Built-in function memoization with weak references

Function memoization is a useful feature in writing performant applications, but there are multiple common implementations that each differ in their usefulness and shortcomings.

Lodash uses only the first argument by default, which can cause collisions in retrieving the correct result. I've seen one implementation that used JSON.stringify on the arguments object which can fail if any argument isn't stringifiable, and stringifying can be as slow as whatever the function was that was being memoized. Recently, I used an in-house memoization function that relied on WeakMap to allow the arguments to be garbage collected, but nesting these calls accidentally created a strong reference, nullifying the benefit. The WeakMap feature also meant that it couldn't memoize primitive arguments since these can't be keys in a WeakMap.

weakMemo(thing1 => 
  weakMemo(thing2 => 
    // thing1 is strongly referenced here
    doStuff(thing1, thing2)
  )
)

I'd like to propose a language-level memoization feature that correctly weakly references non-primitives, and compares the entire argument list. I think this comparison could be a plain strict equality (===) check or it could be the result of a resolver function provided to the memoization call like what Lodash allows. (https://lodash.com/docs/#memoize).

Since this would be implemented at the JS engine level, implementations could differ on how/when/if the function gets memoized or its lookup mechanism gets cleared. In space-constrained environments like IOT devices, the call to memoize a function could be ignored. In environments where space is at first plentiful, but gets filled up, the call to memoize a function could work as expected while space is available, then stop using the memoization mechanism as space is constrained. This would effectively be a JS engine hint from the programmer that some function is time-intensive, and the engine can/should use a memoization strategy (but not at the expense of keeping strong references).

Proposed syntax:

Function.memoize(myFunc);
2 Likes

What about primitives? Those necessarily must use strong references. Also, keep in mind, any sane implementation would only weakly reference objects and symbols where possible, regardless of what the spec says, as it saves a ton on memory overhead.

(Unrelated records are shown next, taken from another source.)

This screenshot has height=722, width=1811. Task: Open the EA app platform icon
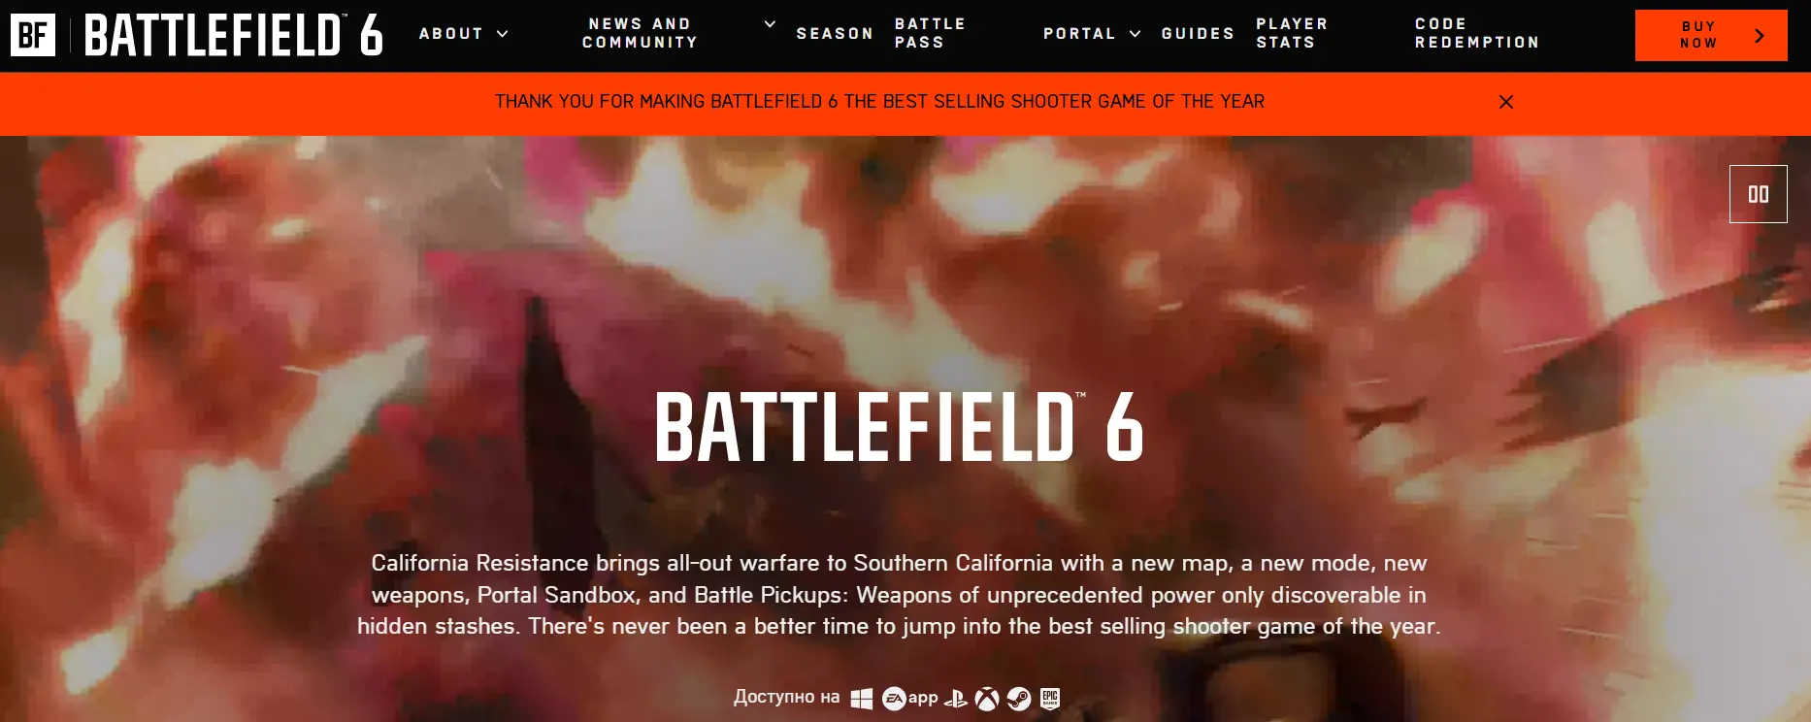[909, 698]
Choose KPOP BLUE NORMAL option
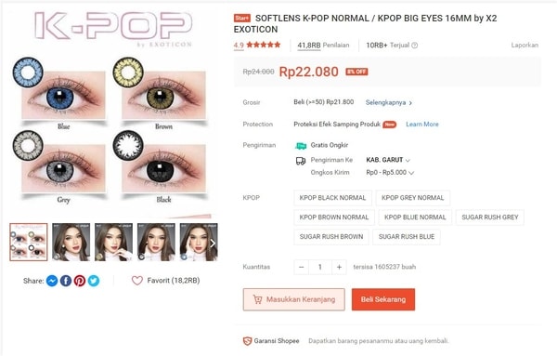The height and width of the screenshot is (356, 557). click(x=415, y=217)
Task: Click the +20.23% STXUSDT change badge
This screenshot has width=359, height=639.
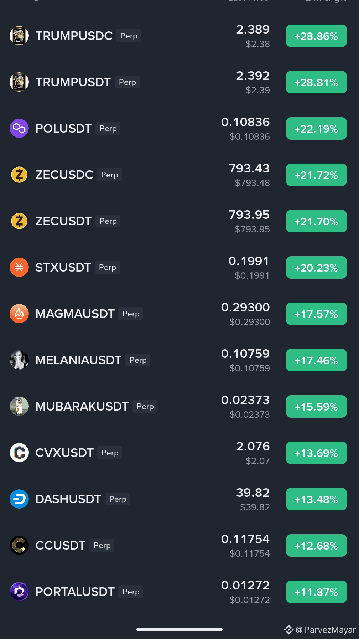Action: [316, 268]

Primitives wouldn't be weakly referenced, but they also do not have as much potential for memory leaks as objects do. Here's what I envision:

// declare function
function myFunc(object, array, string, boolean, symbol) {
  /* expensive computations */
}

// memoize
Function.memoize(myFunc);

const context = [
  {}, [], 'hello world', Symbol()
];

// initial invocation
myFunc(...context);

// memoized invocation
myFunc(...context);

// remove the object parameter
delete context[0];

// when GC (garbage collection) runs next, 
// it will remove the object from memory,
// ignoring the reference in the memoized myFunc's cache

In the above example, there is no way to call myFunc again with the arguments that it has memoized. What this proposal is mostly concerned about is ensuring that the memoization mechanism doesn't have a memory leak. The only implementations I've seen that try to address that fail, and I'm not sure if there is a way to write a memoization method in JS that doesn't leak memory. Because of this, I'm convinced that the only way this will happen is with a built-in mechanism that works at a lower level than JS.

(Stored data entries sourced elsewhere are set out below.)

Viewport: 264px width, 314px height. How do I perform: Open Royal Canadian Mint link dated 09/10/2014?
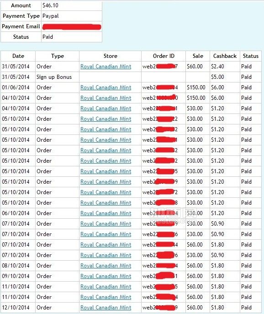[x=106, y=276]
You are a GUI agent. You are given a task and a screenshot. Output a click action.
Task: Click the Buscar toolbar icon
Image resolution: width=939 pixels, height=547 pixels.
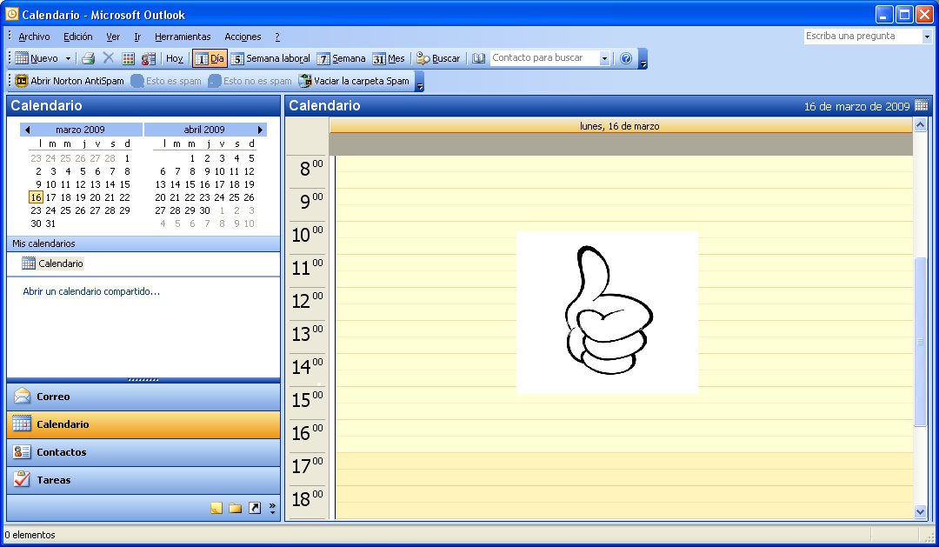[x=438, y=57]
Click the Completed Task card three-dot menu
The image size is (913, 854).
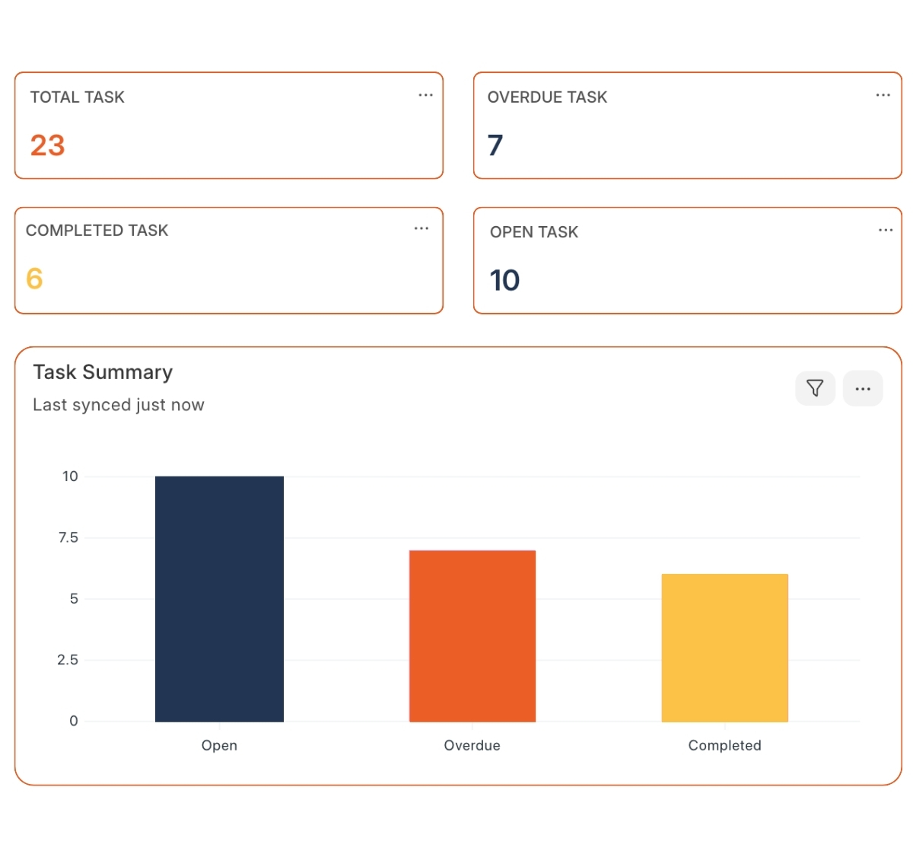click(x=422, y=228)
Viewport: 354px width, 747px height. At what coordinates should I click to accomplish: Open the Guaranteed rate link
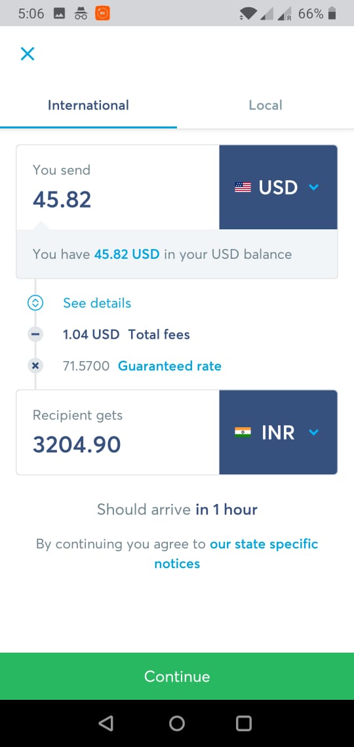[170, 366]
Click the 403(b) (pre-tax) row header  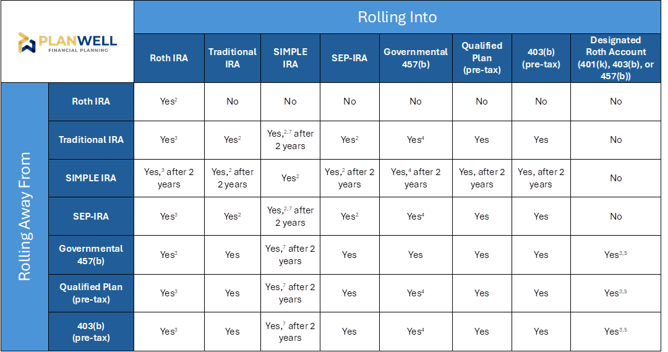click(91, 332)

Strings. There's your main source of memory leaks with primitives. You call it with a string of file contents, that right there is an easy way to ramp up memory usage really quick.

Also, Function.memoize should not be mutating functions. Engines rely on the fact functions are never modifiable after creation to simplify their optimization pipeline tremendously - it also allows them to do things like optimize them off-thread while they're being used, and just phase back into it once it is.

That's a great point (about not mutating functions). Perhaps, this would be better:

const memoizedFunc = Function.memoize(myFunc);

Or we could introduce a syntax that would signify the function should be memoized at the time it's declared/created:

function memoizeMe #(a, b, c) { /*...*/ }

After further consideration, I dislike the syntax route. We don't always know at the time a function is written if it should be memoized. For example:

// All good
const fastFn = createFn(
  these,
  arguments,
  make,
  a,
  FAST,
  func
);

// Uh-oh
const slowFn = createFn(
  these,
  arguments,
  make,
  a,
  SLOW,
  func
);

// All better now
const alsoFastFn = Function.memoize(slowFn);

I like that this doesn't introduce new syntax and only adds to the Function namespace. For cases when the JavaScript engine decides not to memoize the function, the return value could be the same as the return value of Function.prototype.bind.call(fn, null).

1 Like

I think we'll need the hashing function as the optional second parameter. This would handle the case where deeply equal but not referentially equal object arguments give identical return values. The signature would be:

Syntax

Function.memoize(fn [, hashingFn])

Parameters

fn

The function to be memoized.

hashingFn

A function to generate a string that will be used as a key for the memoization cache. This function receives the arguments passed to the memoized function and must return a string. Any other return type is ignored and the arguments themselves are used as the cache key (as would happen if no hashing function were passed).

Return value

A copy of the original function that is either memoized or the equivalent of Function.prototype.bind.call(fn, null). Exactly which is returned is determined by the JavaScript engine. Note that the memoized function may be deoptimized at any time according to whatever heuristics the JavaScript engine uses to determine if space is constrained.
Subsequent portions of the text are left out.